Like all other interviews telephone interview often takes place during the initial stages of the job interview process. Most recruiters use this method of interview usually for shortlisting candidates, and others see this as an opportunity to get to know more about the candidates who are applying to work for them.
A telephone interview is an effective method for a company to screen many candidates quickly and cost-effectively; it requires less resource and time investment compared to Face-to-face meeting.
So without further adieu, let us explore a few do’s and don’t for the entire phone interview.
1. Just like a F2F interview, start by considering aspects specifically like: the size of the company, how it’s divided up, their target market and customers, their products & the channels of distribution and their main competitors & rivals – as well as any recent developments or plans within the company or any event which the company recently organised. Best place to start is the company’s website, but also be very observant of the news article, as they usually mention plans for growth and expansion.

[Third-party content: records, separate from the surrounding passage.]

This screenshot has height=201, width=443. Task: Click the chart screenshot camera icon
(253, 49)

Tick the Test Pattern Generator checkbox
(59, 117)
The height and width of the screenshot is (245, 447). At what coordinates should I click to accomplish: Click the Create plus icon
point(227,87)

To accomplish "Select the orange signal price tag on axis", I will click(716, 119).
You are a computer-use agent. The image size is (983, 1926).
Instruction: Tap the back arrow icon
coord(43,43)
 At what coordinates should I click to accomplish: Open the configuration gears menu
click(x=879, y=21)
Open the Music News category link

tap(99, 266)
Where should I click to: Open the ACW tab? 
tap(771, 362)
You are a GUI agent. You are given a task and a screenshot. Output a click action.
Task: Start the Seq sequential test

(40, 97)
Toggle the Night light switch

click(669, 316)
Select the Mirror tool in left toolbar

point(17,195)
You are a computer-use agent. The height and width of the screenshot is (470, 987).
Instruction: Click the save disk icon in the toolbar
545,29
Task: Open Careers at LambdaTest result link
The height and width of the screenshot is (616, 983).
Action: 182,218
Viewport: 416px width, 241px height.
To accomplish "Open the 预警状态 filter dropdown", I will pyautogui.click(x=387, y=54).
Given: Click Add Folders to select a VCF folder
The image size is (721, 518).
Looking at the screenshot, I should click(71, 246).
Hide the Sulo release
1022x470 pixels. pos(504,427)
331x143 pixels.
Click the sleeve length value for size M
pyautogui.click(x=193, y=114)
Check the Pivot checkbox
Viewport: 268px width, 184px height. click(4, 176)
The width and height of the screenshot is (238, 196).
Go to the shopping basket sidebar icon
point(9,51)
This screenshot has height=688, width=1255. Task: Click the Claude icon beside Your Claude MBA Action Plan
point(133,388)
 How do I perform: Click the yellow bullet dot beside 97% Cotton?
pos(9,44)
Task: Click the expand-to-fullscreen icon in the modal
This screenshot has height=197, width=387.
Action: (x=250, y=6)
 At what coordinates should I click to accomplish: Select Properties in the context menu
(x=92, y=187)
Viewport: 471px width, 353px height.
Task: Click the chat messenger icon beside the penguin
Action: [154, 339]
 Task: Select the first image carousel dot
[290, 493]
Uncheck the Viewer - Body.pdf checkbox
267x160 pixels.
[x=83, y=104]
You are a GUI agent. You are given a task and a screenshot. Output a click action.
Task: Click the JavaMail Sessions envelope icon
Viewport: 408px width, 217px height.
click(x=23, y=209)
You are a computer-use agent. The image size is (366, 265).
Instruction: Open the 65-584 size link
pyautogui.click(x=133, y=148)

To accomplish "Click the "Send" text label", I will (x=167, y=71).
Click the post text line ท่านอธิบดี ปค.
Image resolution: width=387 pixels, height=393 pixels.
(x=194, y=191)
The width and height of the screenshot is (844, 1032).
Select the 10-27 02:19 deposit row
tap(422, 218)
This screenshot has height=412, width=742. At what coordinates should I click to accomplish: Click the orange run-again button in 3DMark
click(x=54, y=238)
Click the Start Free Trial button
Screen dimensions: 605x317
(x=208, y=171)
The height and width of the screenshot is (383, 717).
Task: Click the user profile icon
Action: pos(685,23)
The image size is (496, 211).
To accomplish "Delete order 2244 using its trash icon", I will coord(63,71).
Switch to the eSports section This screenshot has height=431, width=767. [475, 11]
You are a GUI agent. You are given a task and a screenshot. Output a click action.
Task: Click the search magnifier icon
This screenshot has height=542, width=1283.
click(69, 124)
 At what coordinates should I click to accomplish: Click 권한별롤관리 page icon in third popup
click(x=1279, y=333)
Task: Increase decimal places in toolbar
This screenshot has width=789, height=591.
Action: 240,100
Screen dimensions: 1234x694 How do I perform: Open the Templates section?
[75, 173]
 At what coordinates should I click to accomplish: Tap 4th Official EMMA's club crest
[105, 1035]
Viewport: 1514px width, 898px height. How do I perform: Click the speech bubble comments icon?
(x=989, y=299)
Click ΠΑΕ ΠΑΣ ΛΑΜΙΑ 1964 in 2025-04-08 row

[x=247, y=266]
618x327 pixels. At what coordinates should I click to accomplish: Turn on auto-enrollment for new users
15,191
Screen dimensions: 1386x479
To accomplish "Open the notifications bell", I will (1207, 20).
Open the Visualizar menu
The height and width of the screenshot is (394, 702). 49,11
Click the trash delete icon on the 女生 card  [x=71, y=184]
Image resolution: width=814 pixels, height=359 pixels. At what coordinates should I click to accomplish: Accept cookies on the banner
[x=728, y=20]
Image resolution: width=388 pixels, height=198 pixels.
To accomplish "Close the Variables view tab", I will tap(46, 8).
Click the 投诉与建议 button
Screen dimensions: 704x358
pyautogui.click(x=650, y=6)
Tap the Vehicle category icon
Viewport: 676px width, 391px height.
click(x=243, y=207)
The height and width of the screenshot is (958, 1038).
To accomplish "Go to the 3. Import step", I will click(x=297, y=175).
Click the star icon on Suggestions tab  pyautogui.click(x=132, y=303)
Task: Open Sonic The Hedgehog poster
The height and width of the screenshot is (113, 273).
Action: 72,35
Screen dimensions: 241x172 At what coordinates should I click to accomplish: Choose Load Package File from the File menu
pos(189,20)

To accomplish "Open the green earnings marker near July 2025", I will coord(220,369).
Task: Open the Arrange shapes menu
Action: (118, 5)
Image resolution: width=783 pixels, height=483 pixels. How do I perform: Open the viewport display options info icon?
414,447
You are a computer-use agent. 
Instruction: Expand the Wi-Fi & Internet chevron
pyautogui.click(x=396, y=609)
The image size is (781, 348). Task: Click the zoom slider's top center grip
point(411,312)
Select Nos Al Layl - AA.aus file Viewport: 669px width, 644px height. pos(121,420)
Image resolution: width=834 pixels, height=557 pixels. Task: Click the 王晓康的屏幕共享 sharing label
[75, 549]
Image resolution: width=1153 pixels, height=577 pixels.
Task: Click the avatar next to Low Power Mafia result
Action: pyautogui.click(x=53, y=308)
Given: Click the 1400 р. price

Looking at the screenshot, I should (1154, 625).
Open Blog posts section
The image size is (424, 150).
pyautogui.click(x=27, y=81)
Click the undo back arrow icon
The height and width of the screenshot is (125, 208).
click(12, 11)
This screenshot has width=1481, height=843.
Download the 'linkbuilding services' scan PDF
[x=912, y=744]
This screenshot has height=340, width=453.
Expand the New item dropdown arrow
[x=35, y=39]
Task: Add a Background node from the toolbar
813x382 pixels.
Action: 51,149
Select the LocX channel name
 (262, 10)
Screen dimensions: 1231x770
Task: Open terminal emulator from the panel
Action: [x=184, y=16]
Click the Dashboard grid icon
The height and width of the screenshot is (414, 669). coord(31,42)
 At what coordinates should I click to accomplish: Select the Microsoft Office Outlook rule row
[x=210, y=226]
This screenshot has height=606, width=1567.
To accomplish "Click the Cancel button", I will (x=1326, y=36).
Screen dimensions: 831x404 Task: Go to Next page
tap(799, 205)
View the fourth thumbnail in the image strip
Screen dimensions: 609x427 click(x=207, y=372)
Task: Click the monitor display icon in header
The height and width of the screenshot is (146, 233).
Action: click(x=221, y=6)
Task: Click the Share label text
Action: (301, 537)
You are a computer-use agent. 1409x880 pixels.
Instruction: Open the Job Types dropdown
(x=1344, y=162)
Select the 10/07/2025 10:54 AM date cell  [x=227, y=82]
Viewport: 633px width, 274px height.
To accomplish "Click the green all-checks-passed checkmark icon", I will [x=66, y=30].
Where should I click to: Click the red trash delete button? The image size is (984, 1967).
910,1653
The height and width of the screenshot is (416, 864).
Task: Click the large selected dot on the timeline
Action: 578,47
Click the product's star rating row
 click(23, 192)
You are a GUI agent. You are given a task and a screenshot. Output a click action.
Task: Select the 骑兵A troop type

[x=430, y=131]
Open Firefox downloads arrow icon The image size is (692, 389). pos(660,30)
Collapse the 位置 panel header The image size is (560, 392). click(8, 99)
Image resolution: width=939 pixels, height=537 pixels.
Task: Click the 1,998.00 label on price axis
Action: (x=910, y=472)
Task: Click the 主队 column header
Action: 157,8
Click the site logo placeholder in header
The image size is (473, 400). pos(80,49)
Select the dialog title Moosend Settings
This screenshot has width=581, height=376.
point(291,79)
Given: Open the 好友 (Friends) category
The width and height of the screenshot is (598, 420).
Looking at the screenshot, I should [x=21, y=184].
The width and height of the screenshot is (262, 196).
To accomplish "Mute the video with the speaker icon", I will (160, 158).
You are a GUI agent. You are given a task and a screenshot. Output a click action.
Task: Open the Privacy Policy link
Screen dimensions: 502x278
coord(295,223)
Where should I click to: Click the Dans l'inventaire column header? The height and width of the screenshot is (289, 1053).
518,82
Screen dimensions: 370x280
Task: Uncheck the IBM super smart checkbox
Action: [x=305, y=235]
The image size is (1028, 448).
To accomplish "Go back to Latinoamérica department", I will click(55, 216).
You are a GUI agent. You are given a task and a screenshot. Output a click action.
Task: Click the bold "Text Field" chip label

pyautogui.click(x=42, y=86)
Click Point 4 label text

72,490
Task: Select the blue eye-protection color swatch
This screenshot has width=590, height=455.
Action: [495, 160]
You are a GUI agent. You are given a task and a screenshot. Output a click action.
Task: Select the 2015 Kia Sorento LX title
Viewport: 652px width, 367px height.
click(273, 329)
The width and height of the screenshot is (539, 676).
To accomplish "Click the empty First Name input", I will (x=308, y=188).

2. Jot down the critical question you want to ask the interviewer. Unlike other interviews, a phone interview is a perfect opportunity to find out more about the role you have applied for, the organisation culture and anything you think is essential to ask. Also, keep a pen and paper in one hand for note-taking and CV in another, as the interviewer may start the interview by asking questions about your previous work experience. It’s also an excellent way to ease into the call while allowing them to find out how communicative you are.
3. Listening is a certain essential elements of the interview. Carefully listen to all the questions, and make a note of anything that seems relevant, just in case they refer to it later.
1. Make sure you treat it different from face to face interview. Since you don’t have to dress professionally as its obvious, the interviewer can’t see you, but it’s harder to feel- therefore sound professional.
2. To avoid irritating the interviewer when asked question always takes a gap. Not only will it give you time for rational response, but it also means you don’t speak over the person you want to impress. However, remember there is a difference between a civil pause and an awkward silence.
3. Pick a quiet surrounding and make sure you 3.are away from loud noises, as they can distract you from listening to what the interviewer is asking.